Thüringische Landeszeitung (Eisenach)
Windkanal bläst mit Tempo 250
Neues Hochleistungsmodul für Lehre und Forschung in Nordhausen aufgebaut
Nordhausen. Die Nordhäuser Hochschule ist um ein Zugpferd reicher: Vor wenigen Tagen wurde eine 13 Meter lange und 5,50 Meter hohe Apparatur im August-Kramer-Institut (AKI) aufgebaut, die einen Windkanal in sich trägt. „Der Windkanal stammt aus dem Jahr 2007 und stand die vergangenen Jahre auf dem Gelände der Ernst AbbeHochschule Jena“, berichtet KlausPeter Neitzke, Professor für Automatisierungssysteme, der den Kanal zusammen mit Professor Thomas Link betreuen wird.
Dieser einst eine knappe Million Euro teure Apparat wurde in Jena nicht mehr benötigt. „Als die Anfrage aus dem Wissenschaftsministerium kam, ob wir Interesse zeigen, haben wir natürlich gleich Ja gesagt“, schildert Neitzke den Beschaffungsweg. Die Nordhäuser Hochschule musste nur die Transportkosten und den Aufbau bezahlen. „Das Gerät ist in einwandfreiem Zustand und hat eine hohe Leistung“, so der Professor. Die Maximalgeschwindigkeit des Luftstroms beträgt 70 Meter pro Sekunde, das entspricht 252 km/h. „Das ist so schnell wie ein ICE-Zug“, nennt Neitzke ein passendes Beispiel. Die elektrische Antriebsleistung umfasst 160 kW.
„Läuft der Windkanal in Volllast, ist er natürlich sehr laut und kann bis zu 130 Dezibel erreichen“, verdeutlicht Neitzke. „Im Normalfall und mittleren Betrieb verzeichnen wir 60 bis 70 Dezibel, so dass ich für alle Mitarbeiter im AKI Entwarnung geben kann“, sagt der Professor mit einem Augenzwinkern.
Noch ist der Windkanal nicht betriebsbereit. So fehlen noch einige Anbauten wie etwa Schränke für die Elektronik und Messtechnik.

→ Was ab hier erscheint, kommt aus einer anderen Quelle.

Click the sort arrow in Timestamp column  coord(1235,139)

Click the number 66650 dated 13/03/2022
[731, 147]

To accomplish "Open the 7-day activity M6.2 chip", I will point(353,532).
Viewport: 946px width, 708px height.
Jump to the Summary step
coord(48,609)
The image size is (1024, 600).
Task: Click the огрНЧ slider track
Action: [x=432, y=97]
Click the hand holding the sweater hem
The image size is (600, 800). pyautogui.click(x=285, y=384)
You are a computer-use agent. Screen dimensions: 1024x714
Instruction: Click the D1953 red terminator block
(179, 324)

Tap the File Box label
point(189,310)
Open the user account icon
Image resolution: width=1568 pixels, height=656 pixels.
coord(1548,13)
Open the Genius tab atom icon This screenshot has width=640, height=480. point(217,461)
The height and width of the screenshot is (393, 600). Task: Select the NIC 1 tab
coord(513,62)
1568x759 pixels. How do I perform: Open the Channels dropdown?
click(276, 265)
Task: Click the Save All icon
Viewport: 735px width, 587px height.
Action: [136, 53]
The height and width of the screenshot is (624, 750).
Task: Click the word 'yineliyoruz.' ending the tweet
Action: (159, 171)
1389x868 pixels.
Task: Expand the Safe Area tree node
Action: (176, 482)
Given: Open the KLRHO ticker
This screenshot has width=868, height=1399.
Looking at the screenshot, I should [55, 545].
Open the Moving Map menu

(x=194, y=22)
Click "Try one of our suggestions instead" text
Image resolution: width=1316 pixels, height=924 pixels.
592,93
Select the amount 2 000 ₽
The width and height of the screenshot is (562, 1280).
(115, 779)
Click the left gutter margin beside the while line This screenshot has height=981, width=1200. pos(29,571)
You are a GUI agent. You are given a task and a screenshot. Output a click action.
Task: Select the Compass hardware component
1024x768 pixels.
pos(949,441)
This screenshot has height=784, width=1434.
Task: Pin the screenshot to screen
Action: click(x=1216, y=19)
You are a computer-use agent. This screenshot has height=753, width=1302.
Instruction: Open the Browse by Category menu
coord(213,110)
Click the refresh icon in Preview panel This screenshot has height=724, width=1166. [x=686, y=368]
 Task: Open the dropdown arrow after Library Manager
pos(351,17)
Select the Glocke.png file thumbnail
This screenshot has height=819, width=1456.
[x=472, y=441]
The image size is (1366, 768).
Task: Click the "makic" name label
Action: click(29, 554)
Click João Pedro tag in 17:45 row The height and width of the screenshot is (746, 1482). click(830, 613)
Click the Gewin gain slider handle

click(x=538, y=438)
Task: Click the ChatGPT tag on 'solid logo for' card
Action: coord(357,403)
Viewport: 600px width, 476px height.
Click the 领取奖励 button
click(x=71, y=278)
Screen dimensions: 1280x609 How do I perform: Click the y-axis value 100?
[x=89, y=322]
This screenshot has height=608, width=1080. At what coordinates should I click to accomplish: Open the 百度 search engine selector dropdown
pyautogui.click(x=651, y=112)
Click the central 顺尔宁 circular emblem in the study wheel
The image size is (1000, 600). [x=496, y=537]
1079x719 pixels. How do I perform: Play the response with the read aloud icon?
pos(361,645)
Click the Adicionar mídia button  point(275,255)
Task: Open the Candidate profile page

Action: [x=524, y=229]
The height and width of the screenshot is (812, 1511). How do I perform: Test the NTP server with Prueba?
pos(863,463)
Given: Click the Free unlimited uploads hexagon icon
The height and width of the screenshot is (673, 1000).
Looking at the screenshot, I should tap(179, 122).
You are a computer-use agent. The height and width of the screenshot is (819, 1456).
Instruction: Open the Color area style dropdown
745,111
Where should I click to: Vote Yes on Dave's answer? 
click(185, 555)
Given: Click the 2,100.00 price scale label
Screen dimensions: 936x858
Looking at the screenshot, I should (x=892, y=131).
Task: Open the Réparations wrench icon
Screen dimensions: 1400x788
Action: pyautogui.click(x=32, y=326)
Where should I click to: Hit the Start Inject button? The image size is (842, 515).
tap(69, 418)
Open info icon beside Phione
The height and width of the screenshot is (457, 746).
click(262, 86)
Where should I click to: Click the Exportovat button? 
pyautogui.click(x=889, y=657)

Außerdem soll noch Lasertechnik installiert werden. „Da müssen wir uns noch etwas zum Verschließen überlegen und vielleicht eine Box bauen; denn es soll ja niemand geblendet werden“, erklärt der wissenschaftliche Mitarbeiter Rio Rathje. Außerdem müsste die Turbine noch ausgewuchtet werden. „Wir wollen den Kanal im Herbst anschalten“, fügt Neitzke hinzu.
Der Professor verspricht sich sowohl für die Lehre als auch die Forschung einen gehörigen Schub. „Wir wollen die mitunter trockene Theorie den Studenten schmackhaft machen“, betont Neitzke und nennt Aerodynamik, Strömungstechnik und Windräder als Betätigungsfelder.
„Im Bereich der Forschung öffnen sich weite Felder für die Firmen aus der Region, die bei uns ihre Projekte testen können. Zum Beispiel bei der Fliegerei mit Drohnen oder auch der GebäudeAerodynamik“, so der Nordhäuser. Der Windkanal sei wie ein kleines Labor und bilde die Realität ab, nur in kleinerem Maßstab. „Wir sind offen für alles und gespannt auf die Anfragen, die da kommen werden“, blickt er voraus.
Klaus-Peter Neitzke bringt übrigens reichlich Erfahrung in das neue Projekt mit ein. Denn er hat früher viele Jahre mit Windkanälen gearbeitet. „In meiner Dresdner Zeit habe ich unter anderem die Kuppel des Berliner Reichstages intensiv darauf getestet, ob sie auch den Stürmen standhält“, erinnert er sich zurück.